◆ **OBJETIVO DEL EJERCICIO**:
Reproduce, por favor, el fragmento del texto sobre cortes y cambio social que va entre "Episodio 1: Primero" y "inviten a reflexionar...", ambos incluidos.

◆ **TEXTO PROPORCIONADO**:
En julio publiqué en la revista Deodoro un pequeño ensayo titulado "Cortes y cambio social". La cosa no quedo cerrada para mi, y aquí un intento mas avanzado de eso que ando tratando de decir. Son tres episodios, dos interludios, y un cierre.
Episodio 1: Primero
fueron los jueces
Las sentencias judiciales progresistas suelen anticiparse
a las decisiones de los órganos ejecutivos y legislativos. Los antecedentes son
categóricos al respecto. ¿Ello significa que los jueces son más
progresistas que los políticos?, o acoso que... ¿los activistas deberían buscar el
cambio social a través del litigio antes que de la reforma legal? Mmmmmmmm......
El asunto es que las decisiones progresistas “anticipatorias”
de los jueces son ya tan frecuentes, que negar el fenómeno por contrario a nuestras intuiciones es imposible. Dejemos entonces que los hechos nos inviten a reflexionar...
Hace unos meses la Corte Suprema de Justicia
Norteamericana declaró inconstitucional las leyes estatales que impedían
casarse a las parejas del mismo sexo (un mes antes, hacía lo mismo la Corte
Suprema Mexicana).[1]
Por estos lares, también fueron los jueces argentinos quienes autorizaron los
primeros matrimonios igualitarios, anticipándose así a la reforma del Código Civil. Nuestras cortes además se adelantaron en muchos
años a la ley de identidad de género, haciendo que varias personas transexuales
e intersex pudieran cambiar su nombre y sexo en los documentos de identidad cuando todavía no había ley.

◆ **LISTADO DE DATOS**:
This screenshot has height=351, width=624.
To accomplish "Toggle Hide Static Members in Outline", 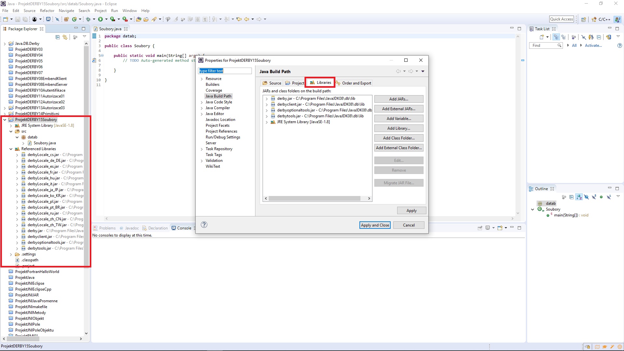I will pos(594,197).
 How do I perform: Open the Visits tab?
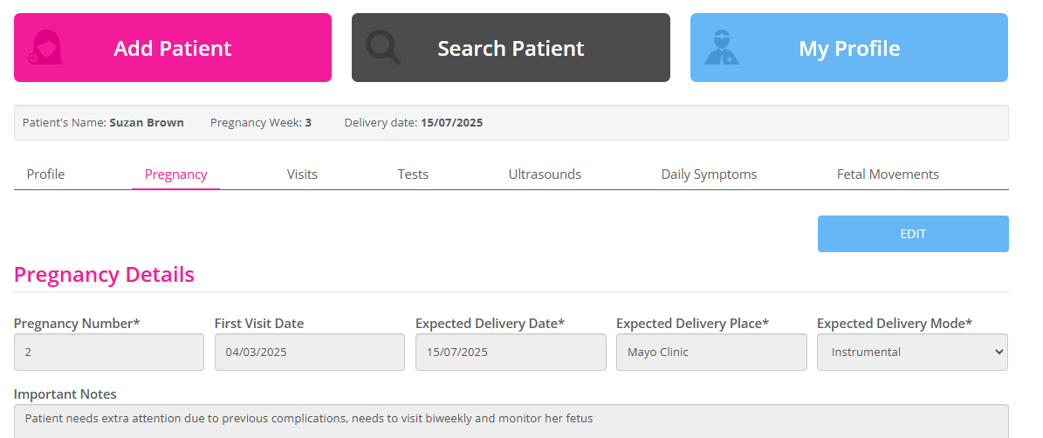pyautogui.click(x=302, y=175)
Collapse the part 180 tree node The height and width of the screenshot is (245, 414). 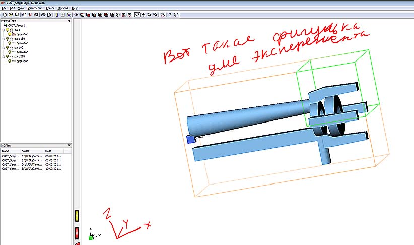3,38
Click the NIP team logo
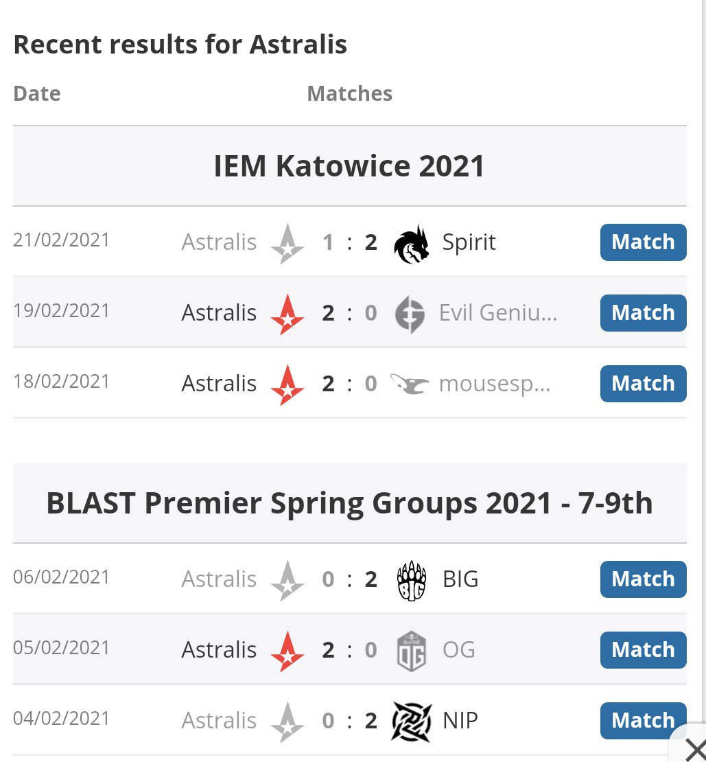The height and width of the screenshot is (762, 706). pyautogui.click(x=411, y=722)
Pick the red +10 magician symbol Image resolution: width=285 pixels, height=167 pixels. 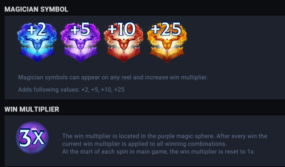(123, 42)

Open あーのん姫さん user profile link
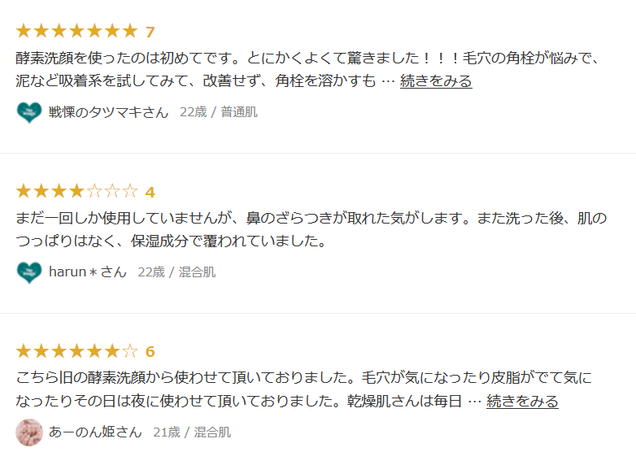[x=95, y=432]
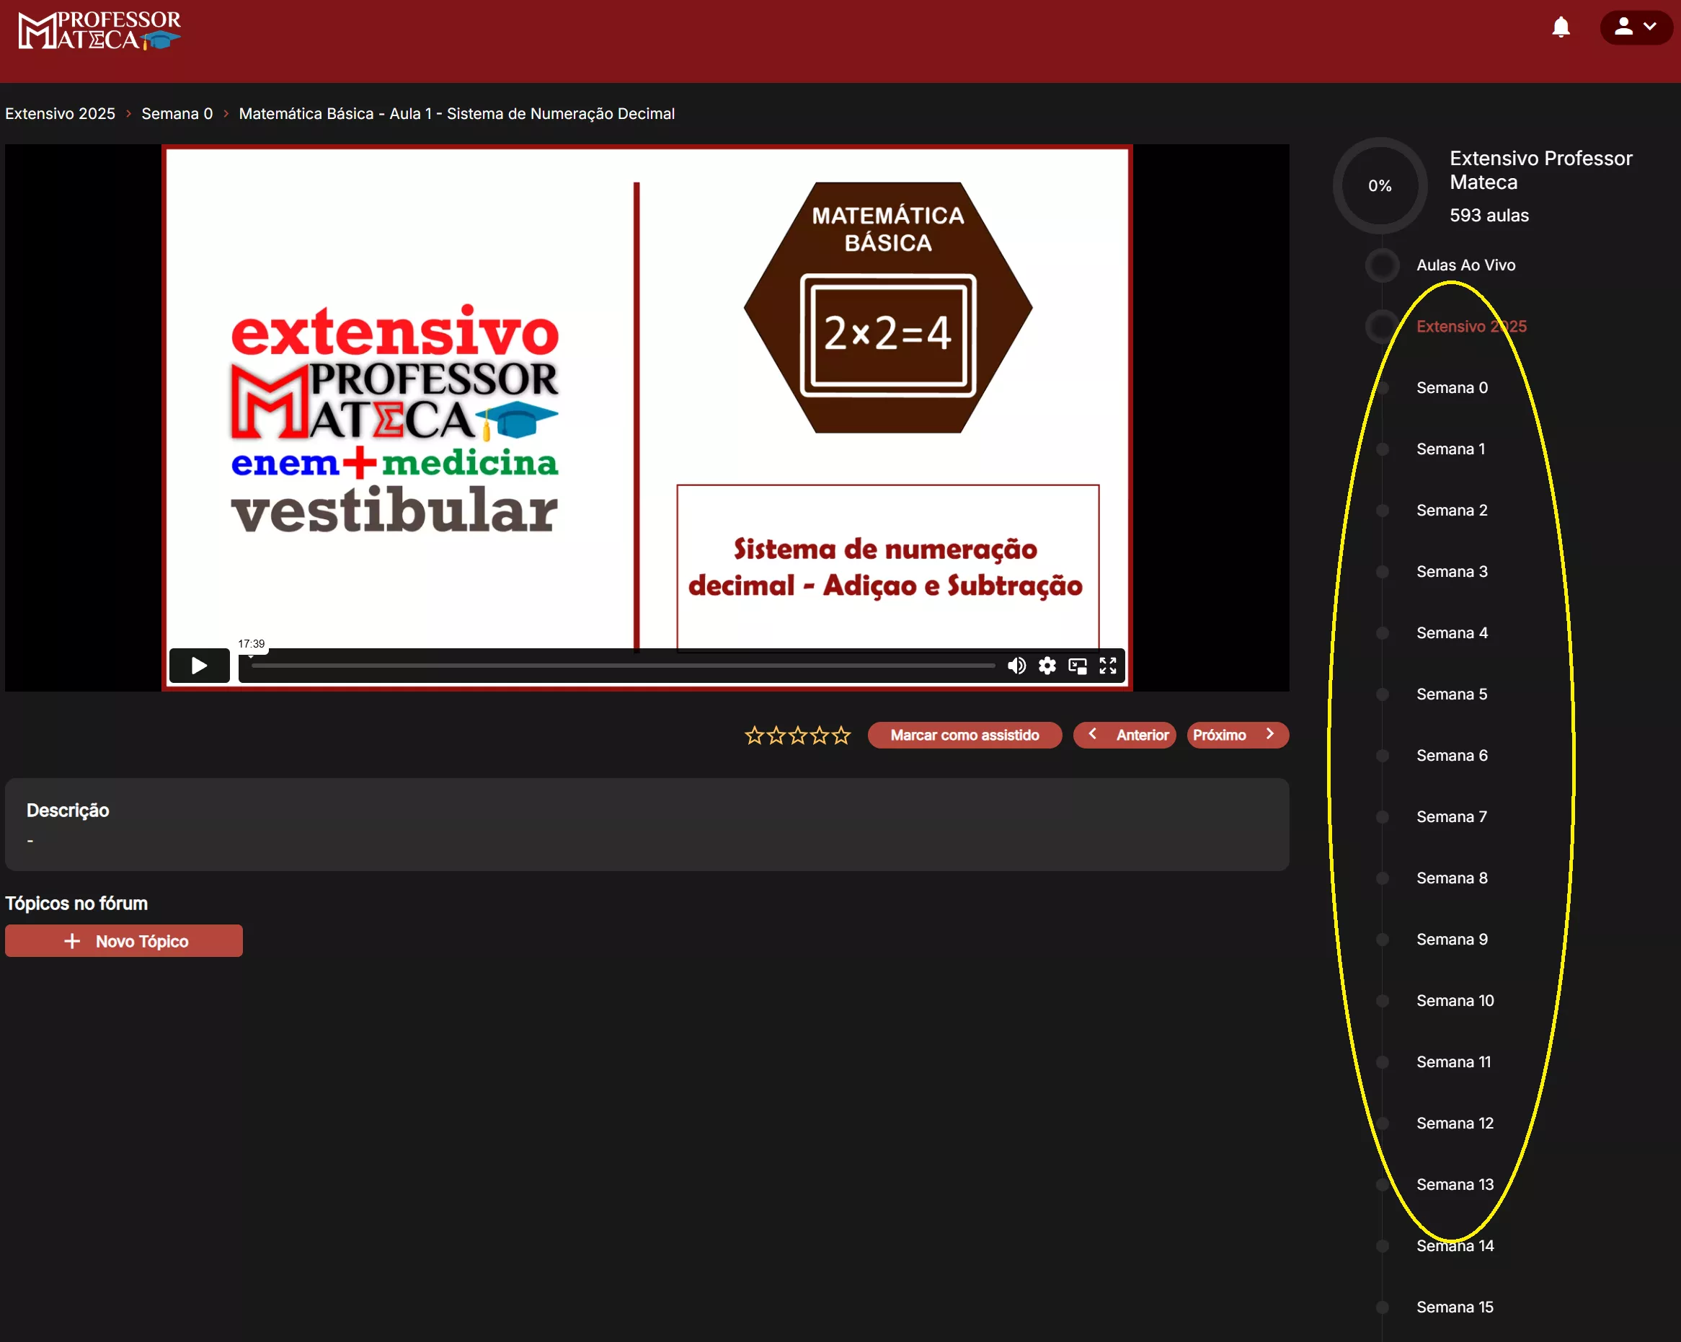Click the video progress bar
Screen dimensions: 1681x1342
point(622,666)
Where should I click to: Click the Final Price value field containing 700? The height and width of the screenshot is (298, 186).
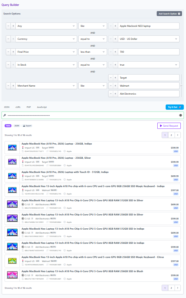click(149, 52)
...
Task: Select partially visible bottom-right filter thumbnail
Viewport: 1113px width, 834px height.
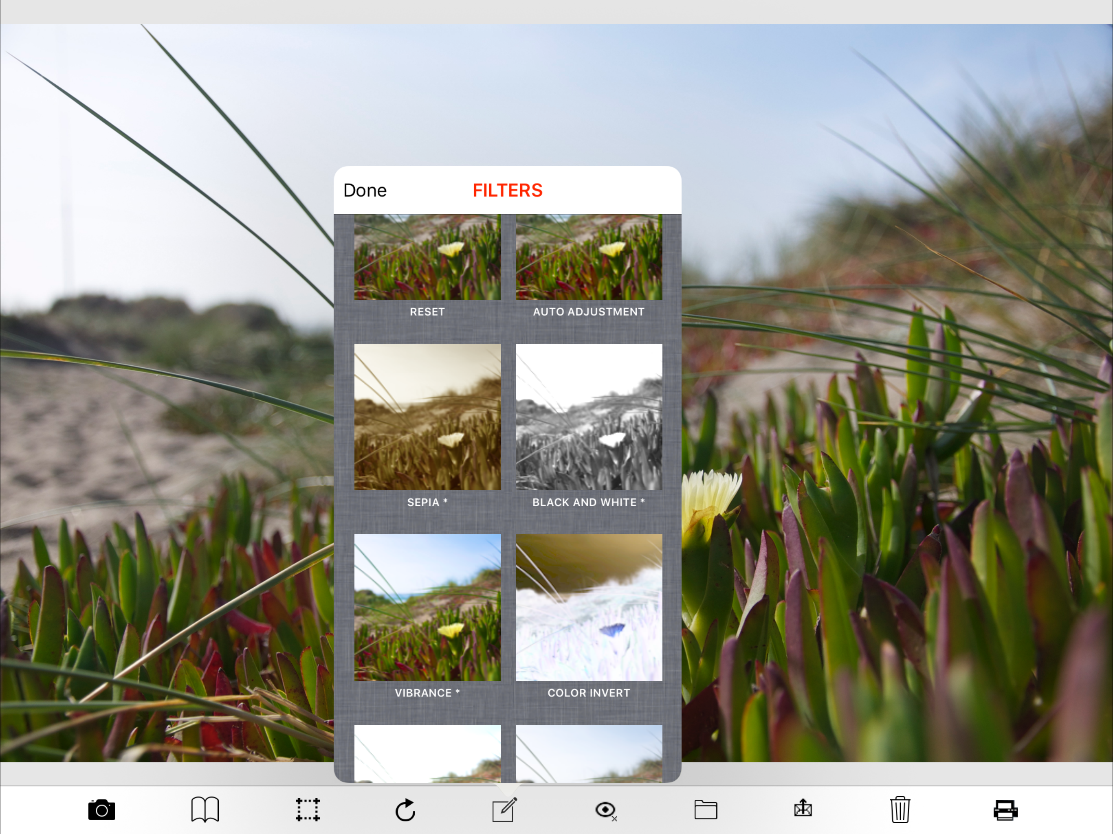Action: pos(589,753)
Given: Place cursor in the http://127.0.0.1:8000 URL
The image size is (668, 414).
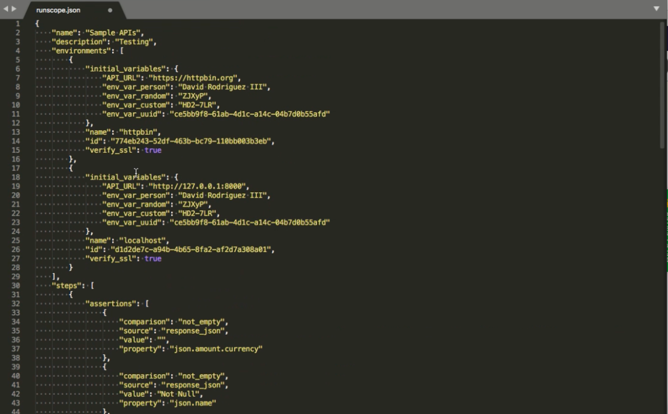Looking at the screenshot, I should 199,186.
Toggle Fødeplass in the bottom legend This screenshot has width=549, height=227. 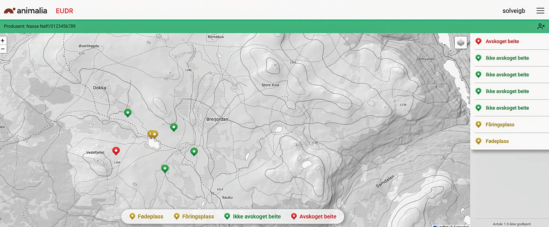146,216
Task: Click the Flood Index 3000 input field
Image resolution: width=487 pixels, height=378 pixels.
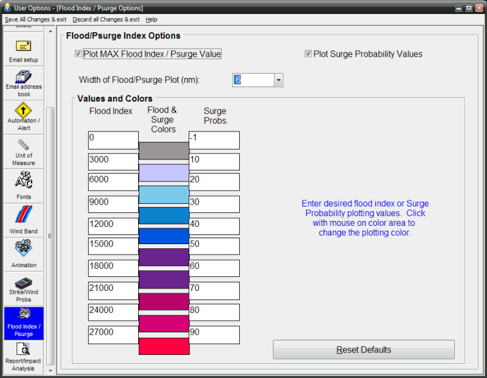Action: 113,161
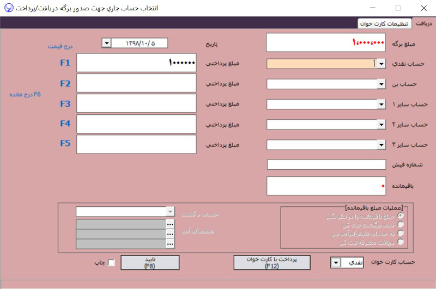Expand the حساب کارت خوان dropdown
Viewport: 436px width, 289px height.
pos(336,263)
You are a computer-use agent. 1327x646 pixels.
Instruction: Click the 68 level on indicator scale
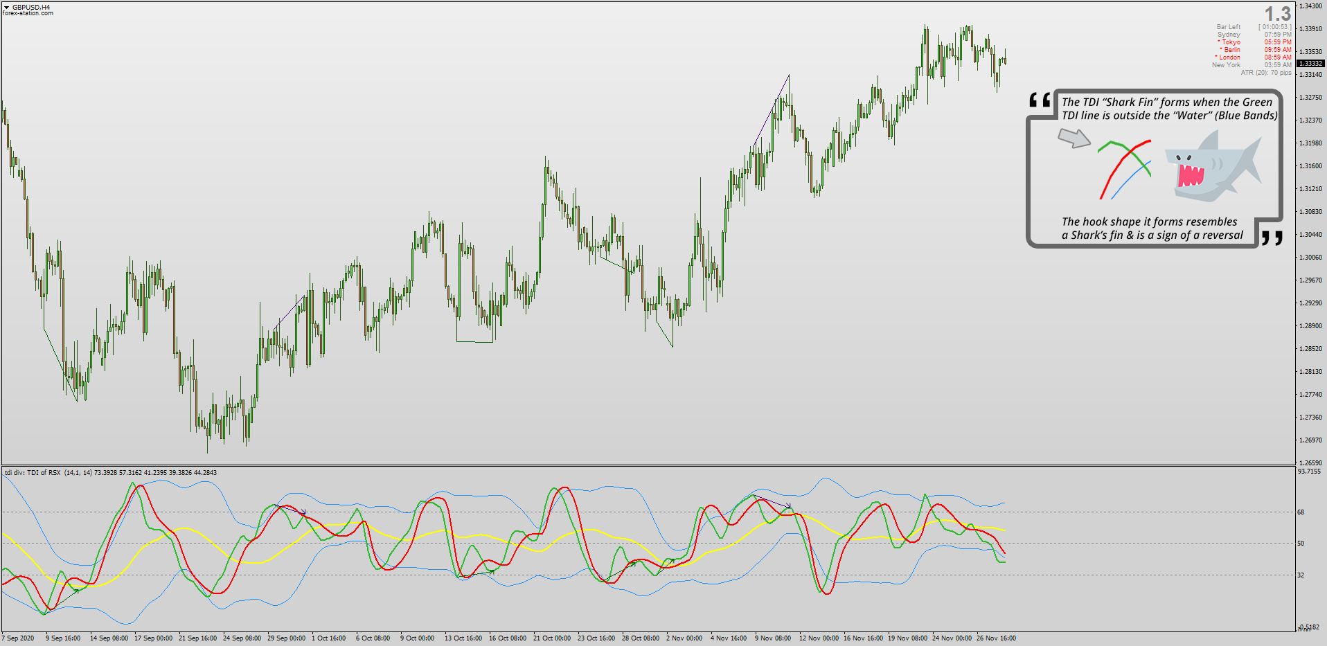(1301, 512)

◆ **SOLUCIÓN DEL PROBLEMA**:
Episodio 1: Primero
fueron los jueces
Las sentencias judiciales progresistas suelen anticiparse
a las decisiones de los órganos ejecutivos y legislativos. Los antecedentes son
categóricos al respecto. ¿Ello significa que los jueces son más
progresistas que los políticos?, o acoso que... ¿los activistas deberían buscar el
cambio social a través del litigio antes que de la reforma legal? Mmmmmmmm......
El asunto es que las decisiones progresistas “anticipatorias”
de los jueces son ya tan frecuentes, que negar el fenómeno por contrario a nuestras intuiciones es imposible. Dejemos entonces que los hechos nos inviten a reflexionar...